Of course, it is easy to trade one addiction for another- you can overindulge on 'alternative' sugar as easily as the white stuff. All things in moderation. However, many alternatives are whole foods (like date sugar, for example) and take a little longer to break down, with the added bonus of some minerals thrown in. I mean, if you are eating dessert you are consciously making the choice to eat something that isn't 'food' in the sustenance sense; but you can still do it as wisely as possible. I even use whole wheat flour every time I bake something (which is rare these days) in the hopes that even though I'm indulging, I'm not completely abusing my body.

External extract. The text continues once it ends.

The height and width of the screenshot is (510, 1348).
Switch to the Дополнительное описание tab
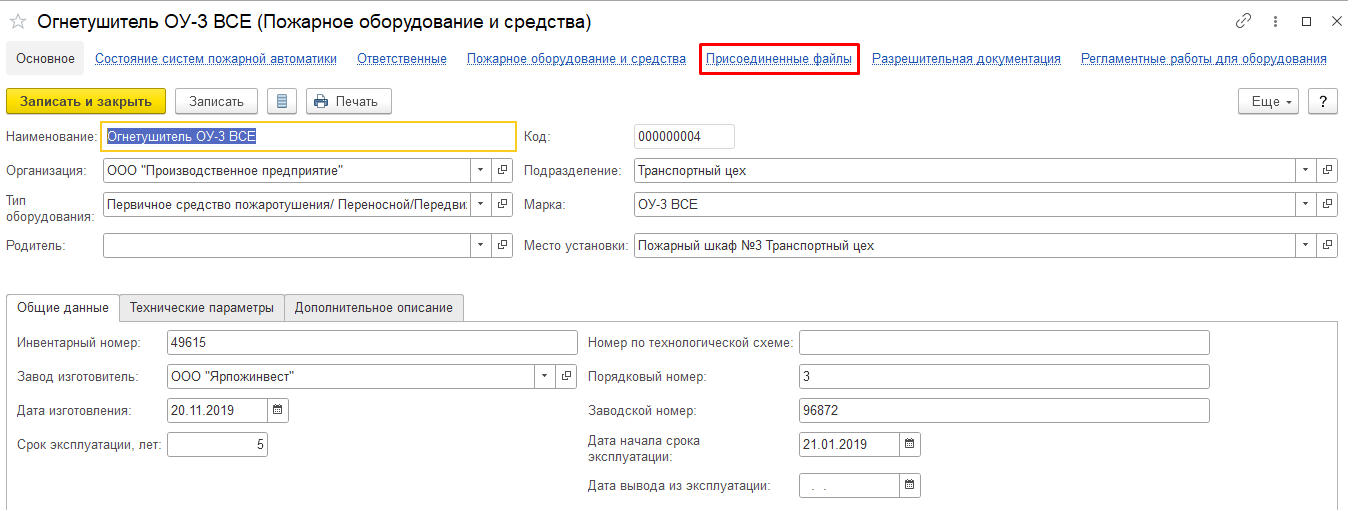(373, 308)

Not all 'alternatives' are equal, and not all are benign either. The thing to consider when experimenting with these where on the glycemic index they fall. What is the glycemic index? You can try this website (http://www.glycemicindex.com/); here's my description: basically, most foods have some effect on the body in terms of insulin release. The simpler the carbohydrate (or in our case, the sweetener), the faster the insulin response, the faster the body breaks it down and the higher you 'spike' in terms of reaction. Some people are exquisitely sensitive to the ensuing reaction (like me). How this fits into the sweetner scheme goes a little like this: white table sugar is at the top. It is stripped down of anything other than pure sucrose, and the body recognizes it as a raw instant energy. Insulin is released quickly, the body deals with the influx very very fast and the sugar is used up or stored away, depending on your body's needs.
So if white table sugar is at the top, something like Stevia is at the very bottom. Or, say, certain meats, or if you decided to eat clay. Honey and maple syrup are very nearly pure sucrose, and so are essentially the same as white sugar in terms of body response. Brown rice syrup falls below that, along with barley malt; and agave is lower still. I can feel the effect of agave, but not nearly as much.

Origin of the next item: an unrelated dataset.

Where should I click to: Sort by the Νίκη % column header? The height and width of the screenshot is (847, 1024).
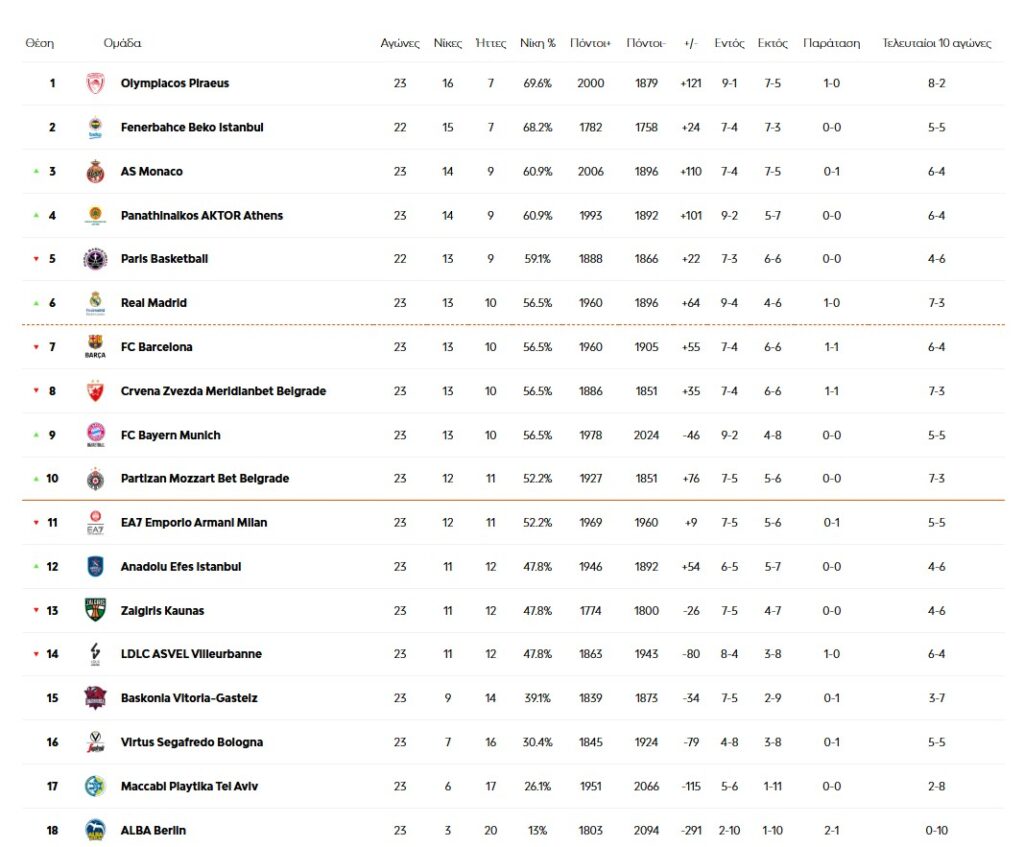(x=537, y=44)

Anyway, we got to talking about Agave. This is a clever sweetner, derived from the agave cactus. Lots of people are turning to agave instead of honey or maple syrup- especially those vegan folks- as an alternative to sugar. It is sweet, but not overly so; still, it would be a mistake to say "I don't eat sugar" and then go and consume a bottle full of agave. If you want to be a purist, that is. Yes, it is definitely lower on the index, no question (some bottles advertise this fact on the label).

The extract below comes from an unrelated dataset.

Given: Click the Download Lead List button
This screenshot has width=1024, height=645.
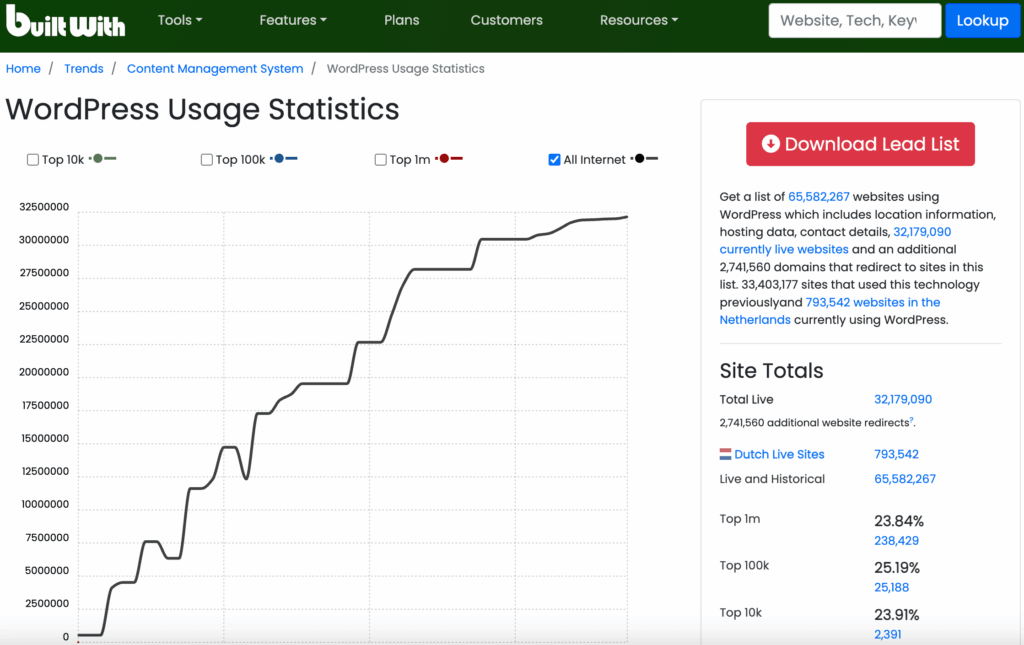Looking at the screenshot, I should click(x=860, y=144).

What is the argument then? Well it goes something like this. If you are the sort that likes to wean slowly off sugar, I encourage you to explore alternatives. Give agave and brown rice syrup a try. They can be cumbersome to figure out if you are not accustomed to baking; they are wet sweetners and you need to account for that. Plus they have a flavor all their own, and it takes determination to change a palate preference. It can be done, however. Barley malt is even more powerful in terms of lending its own peculiar flavor; I liked using it with recipes that have a strong flavor already, to drown it out. Use them wisely is all I am saying, and be clear that you are still evoking an insulin response from your body- perhaps not as extreme, but it is there nonetheless. It worked for me; I doubt I could have kicked sugar instantly without knowing how to make 'alternative' stuff for myself. There are cookbooks out there that can help you if you are curious.